## start Material for this exercise

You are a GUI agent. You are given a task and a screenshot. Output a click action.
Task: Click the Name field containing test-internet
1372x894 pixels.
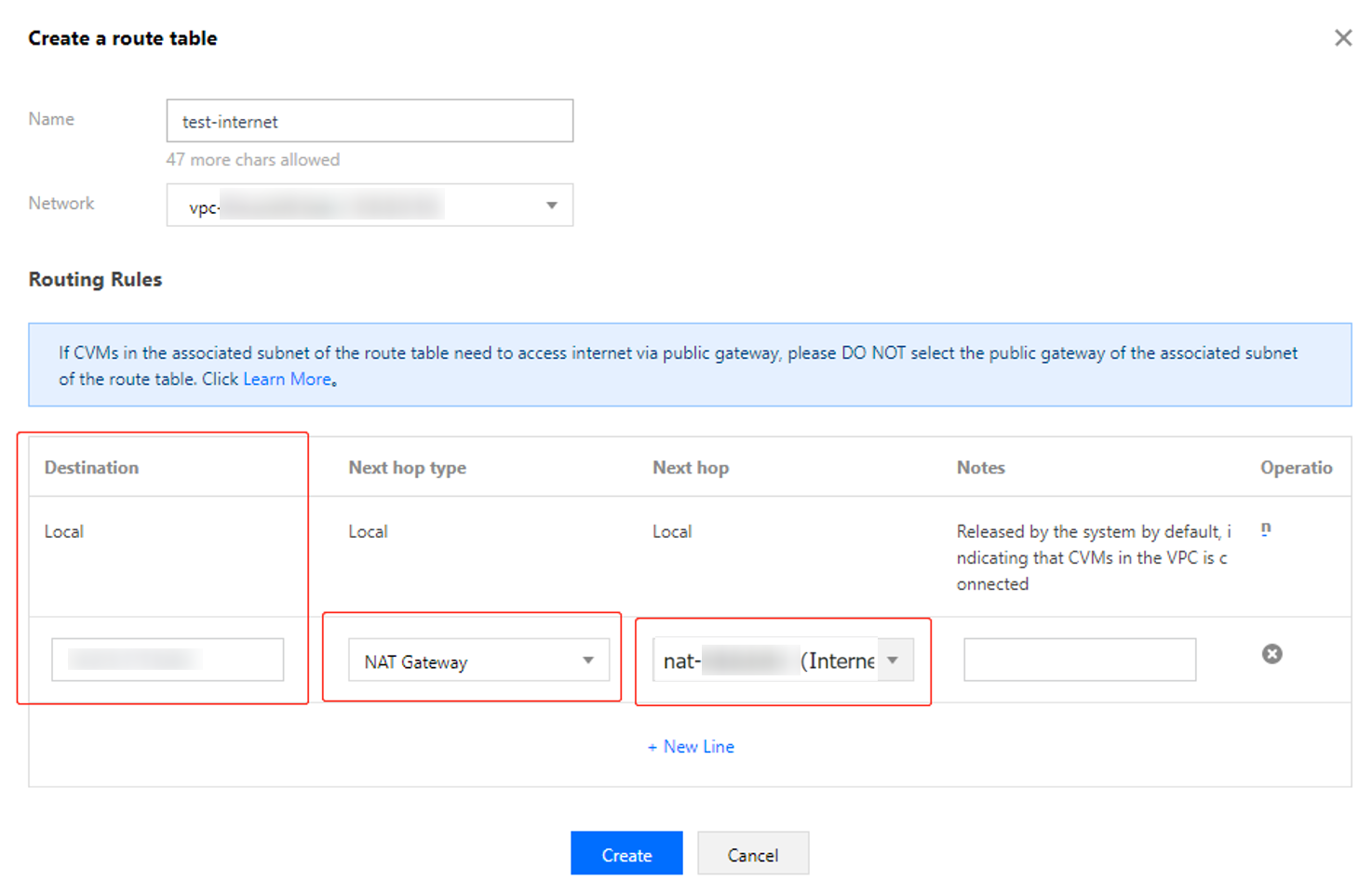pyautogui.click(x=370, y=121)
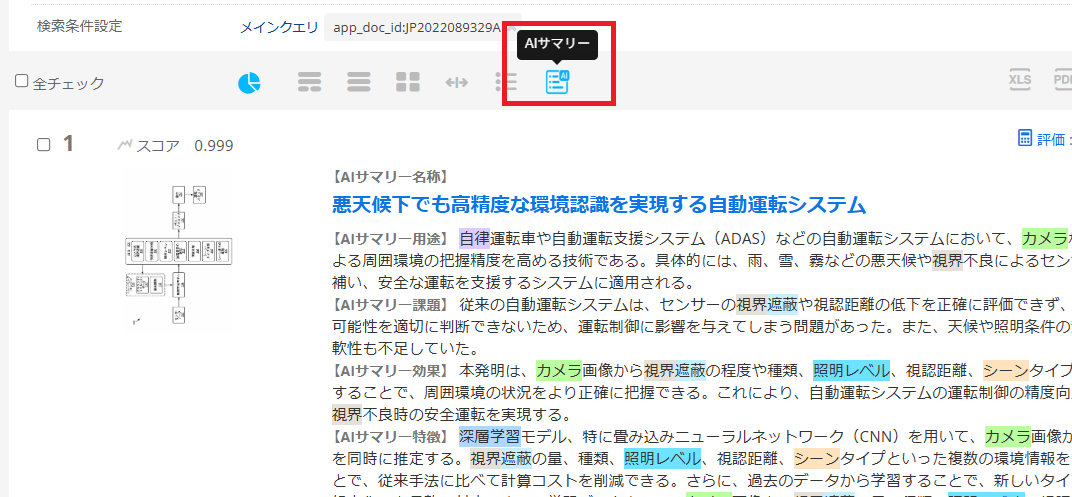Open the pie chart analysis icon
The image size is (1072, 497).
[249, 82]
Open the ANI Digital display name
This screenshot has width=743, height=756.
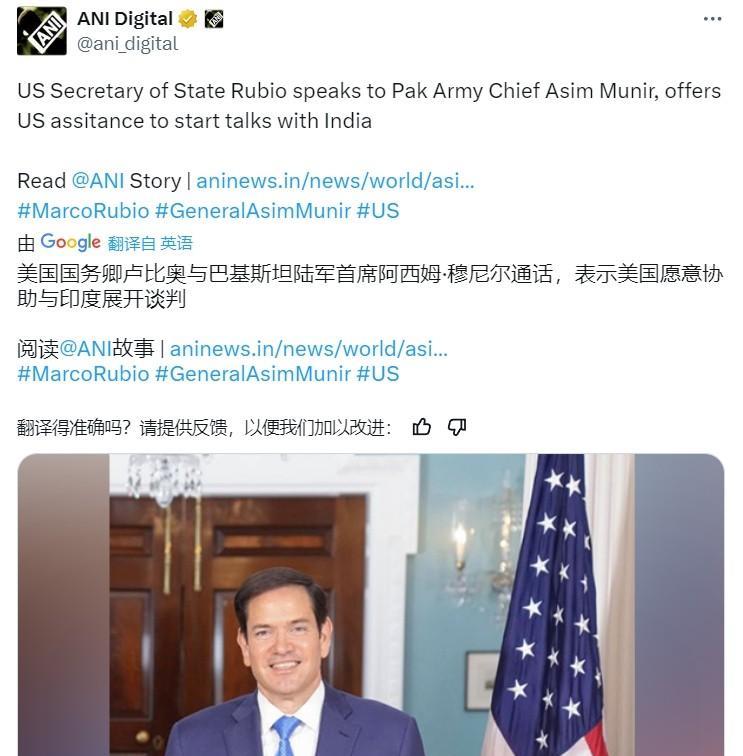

## end Material for this exercise

» **Exercise objective**:
Transcribe every line of the items above word for word, leaving out the pictures.

» **Answer to this problem**:
You are a GUI agent. You are given a task and a screenshot. Output a click action.
Task: Click the Name field containing test-internet
1372x894 pixels.
pyautogui.click(x=370, y=121)
Open the pie chart analysis icon
The image size is (1072, 497).
[249, 82]
Open the ANI Digital display name
This screenshot has width=743, height=756.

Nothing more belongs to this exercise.